Lastly, there was no significant relation between the two groups causing TEAE or increasing the incidence of atrial fibrillation. However, the risk of atrial fibrillation and ≥ 1 TEAE is 5% and 7% higher in the Mavacamten group compared to the placebo group. Notably, the recent EXPLORER-CN [20] study found atrial fibrillation as an adverse outcome in only two out of 54 patients in the Mavacamten group. Still, the pooled analysis presented in Fig. 4 did not yield a significant result. Additionally, an integrated analysis of data from already conducted HCM trials indicates that Mavacamten is generally safe and well-tolerated across various dosages, irrespective of obstruction presence [25]. These results emphasize the need for more extensive and well-powered RCTs to delve deeper into the mechanisms and potential confounding factors linked with Mavacamten-related adverse events.

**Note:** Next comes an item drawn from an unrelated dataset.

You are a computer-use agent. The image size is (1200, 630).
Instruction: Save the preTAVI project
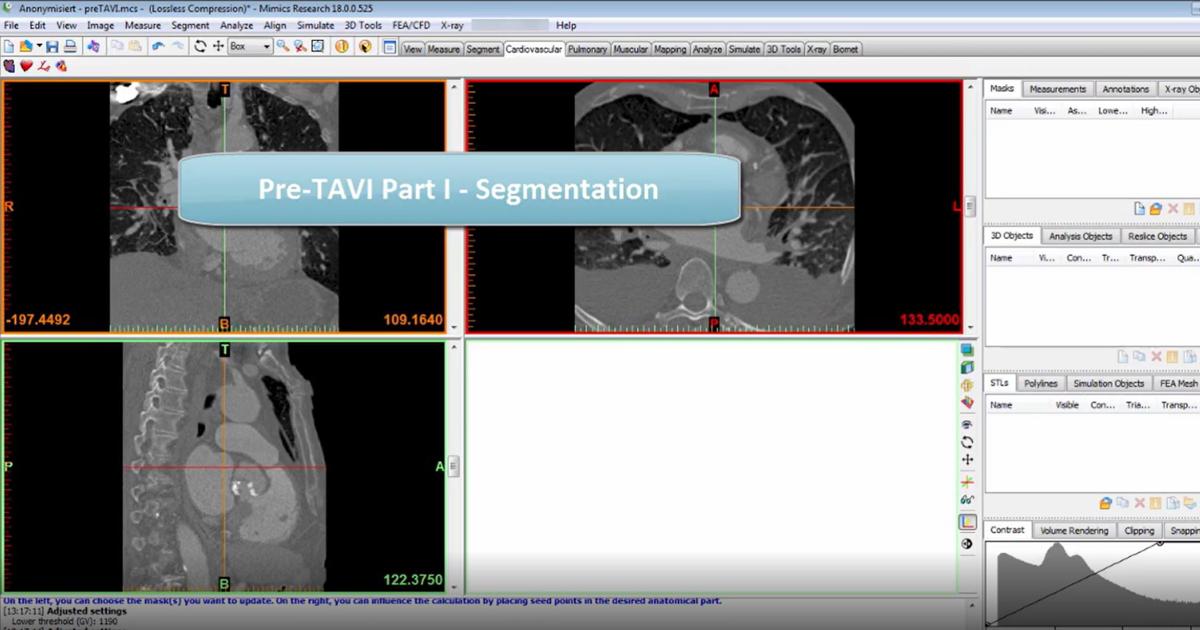(52, 47)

Our study exhibited several significant limitations. Firstly, the study only includes four RCTs, observed by a small sample size and fewer documented adverse events. Secondly, the analysis combines information from both oHCM and nHCM, which could lead to contradictions. Even though they are both HCM subtypes, their treatments and clinical outcomes vary. Thirdly, on average, the included studies' follow-up periods lasted roughly 23 weeks. To completely comprehend Mavacamten's long-term effects, studies with a long follow-up period are necessary. Fourthly, our research's quality is organically tied to the caliber of the studies it incorporates and is constrained by their constraints, just like any meta-analysis [26].